«Тише, тише, – шептала Акума.– Спи, спи, Кралечкин, спи вечным сном, малыш. Я буду слёзы лить недужно над твоей кроваткой… основы правды зыбки. Пусть в твой угол идут и жертва и палач».
Радио снова заскрежетало шестерёнками эфира. Он задышал глубоко, часто, сбивчиво. «Жив, жив, жив! А то! У-у-у!»
Скрежет радиоволн вызволил из памяти Кралечкина детскую панику, когда бабушка закрывала его на ночь в комнате, выключала свет и включала радио, чтобы голоса из мембраны убаюкивали мальчика. «Передаёт радиостанция РВ1 имени Комминтерна на волнах 1744 метра…» Вместо сна на него наваливался ватный тюфяк смертных страхов, демонов, верстовых столбов. Они вывалились из мирового эфира, похожего на взбунтовавшиеся в оркестровой яме музыкальные инструменты, которые вдруг ни с того, ни с сего начинали оживать и звучать синкопами, какофонией, атональностью… Подушка в цветной наволочке билась под его головой, царапалась когтями, выла и скулила. Она рожала щенков. Склизких, сопливых. Кралечкин душил их, впиваясь зубами. Вдруг всё смолкло. Боль ушла.
Радио запело романс Шуберта «Still ist die Nacht, es ruhen die Gassen». Кралечкин прильнул к подоконнику, неловко взмахнул рукой – дирижёр звёзд, ночи, снов, бреда, воспоминаний. Стоявшая на подоконнике зелёная матовая ваза из стекла с позапрошлогодними розами, похожая на ребристую бутылку с длинным горлышком, опрокинулась и разбилась вдребезги.
Вслед за осколками разбежались позеленевшие советские гривенники, пяточки, двушечки, трёхкопеечные монетки, пятнадцать копеек, двадцать копеек. Как долго они томились, зеленели на дне памяти! Когда-то эта ваза служила копилкой, в неё сбрасывали медь да серебро на проезд в трамвае. «Копилка жизни, мелкие монетки… Они пригодны, когда других монет не отыскать…Чтоб расплатится за банкет воспоминаний…» Он бежал от прошлого, как бежал от своих кредиторов Оноре Бальзак.

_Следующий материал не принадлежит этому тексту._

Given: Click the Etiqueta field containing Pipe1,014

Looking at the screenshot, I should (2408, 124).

Кралечкин в юности слыл страстным нумизматом, дорожил наполеондором, плебейским четвертаком, медным массивным пятаком и такой старушечьей мелюзгой из бабушкиной заначки, как пятиалтынники с дырочками – когда-то их носили в ушах красные девицы-крестьянки.

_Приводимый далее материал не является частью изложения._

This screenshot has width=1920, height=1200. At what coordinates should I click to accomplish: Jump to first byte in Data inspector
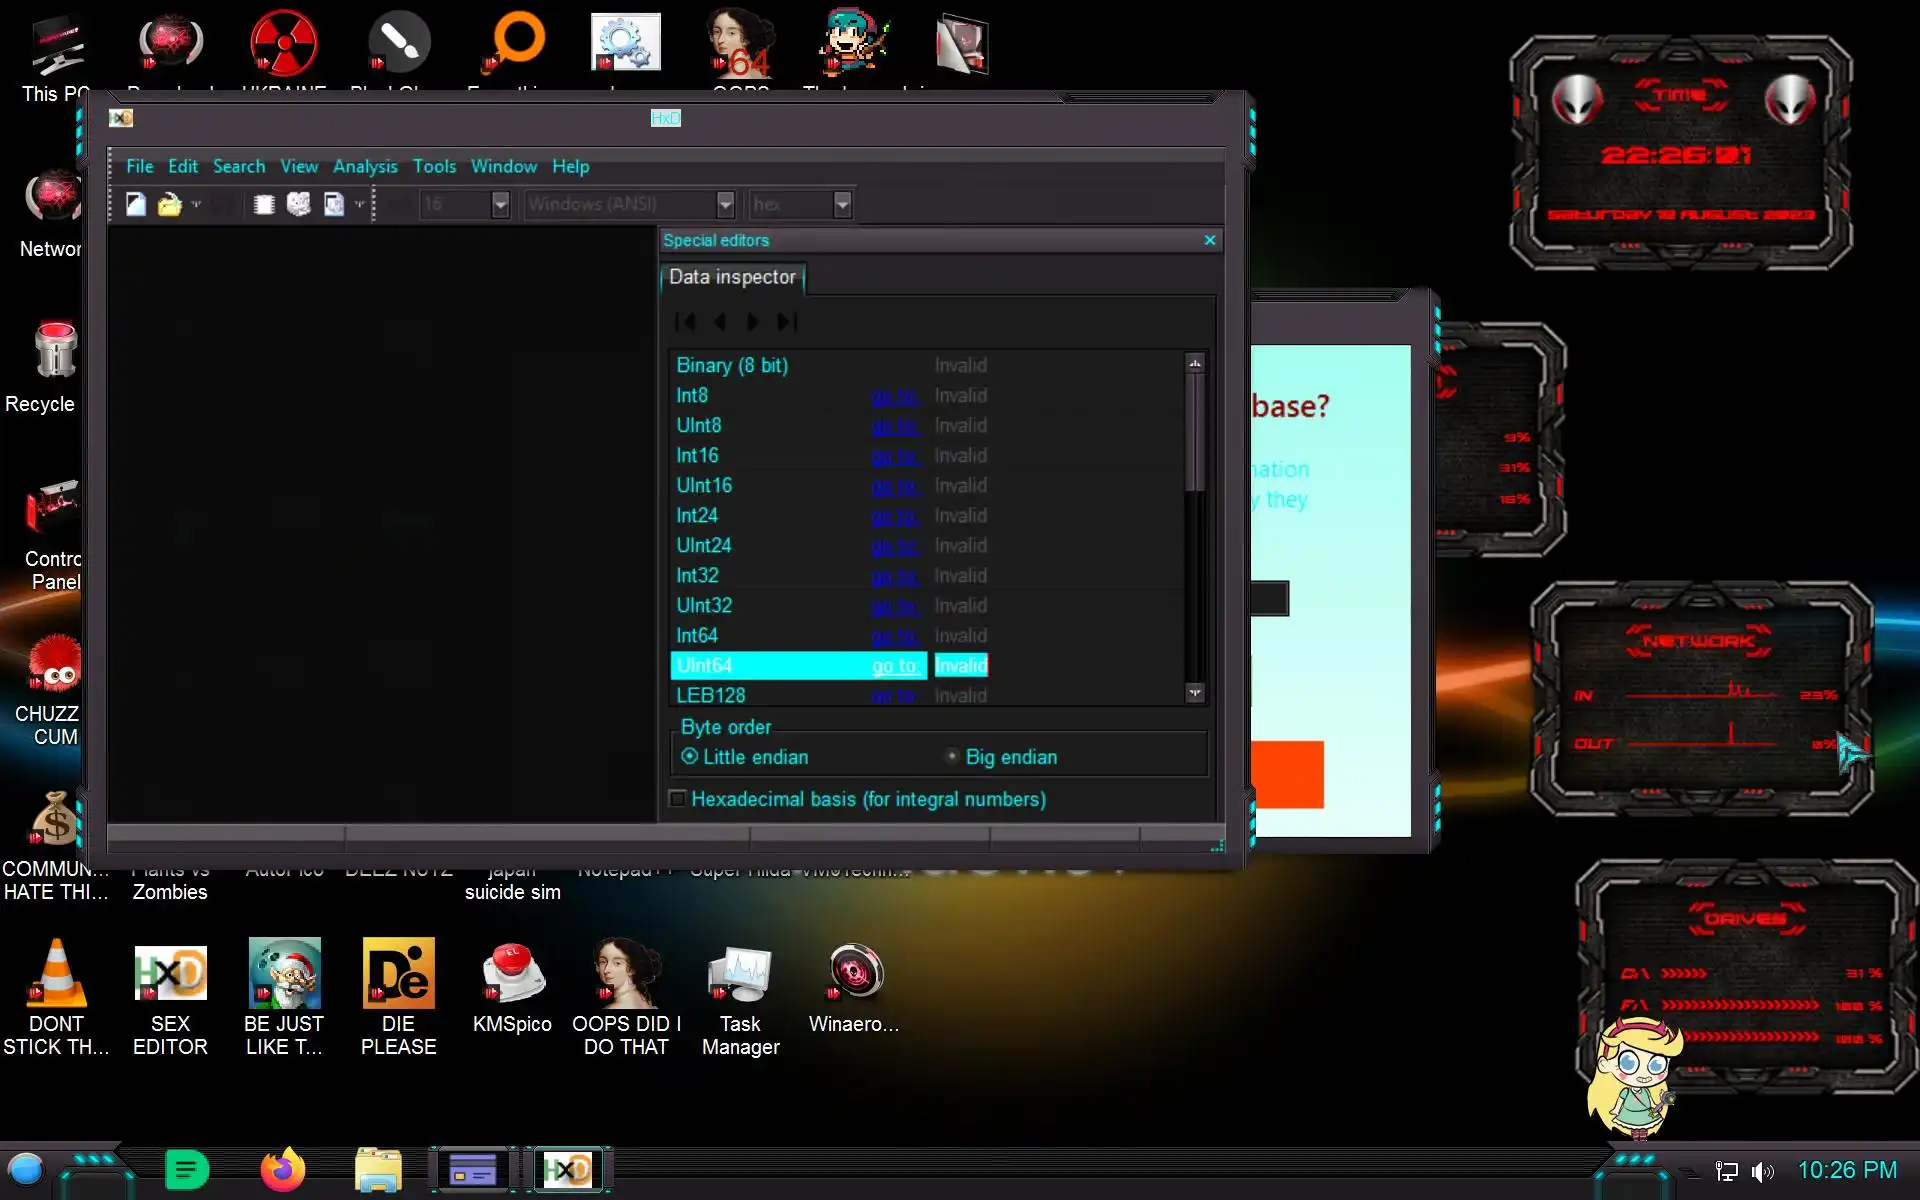685,322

Вот каким бездвижным частным крипто-капиталом он владел в эпоху развитого социализма, уже загнивающего мелкобуржуазными ценностями партийной номенклатуры, будущего могильщика СССР! Копилка ныне опустошена. Букетик жизни увял, верхи поникли, перегной, труха…
«Были розы хищными, стали розы нищими», – тихонько напевал Кралечкин декадентско-мещанскую песенку из заезженного рижского винила фирмы «Мелодия»…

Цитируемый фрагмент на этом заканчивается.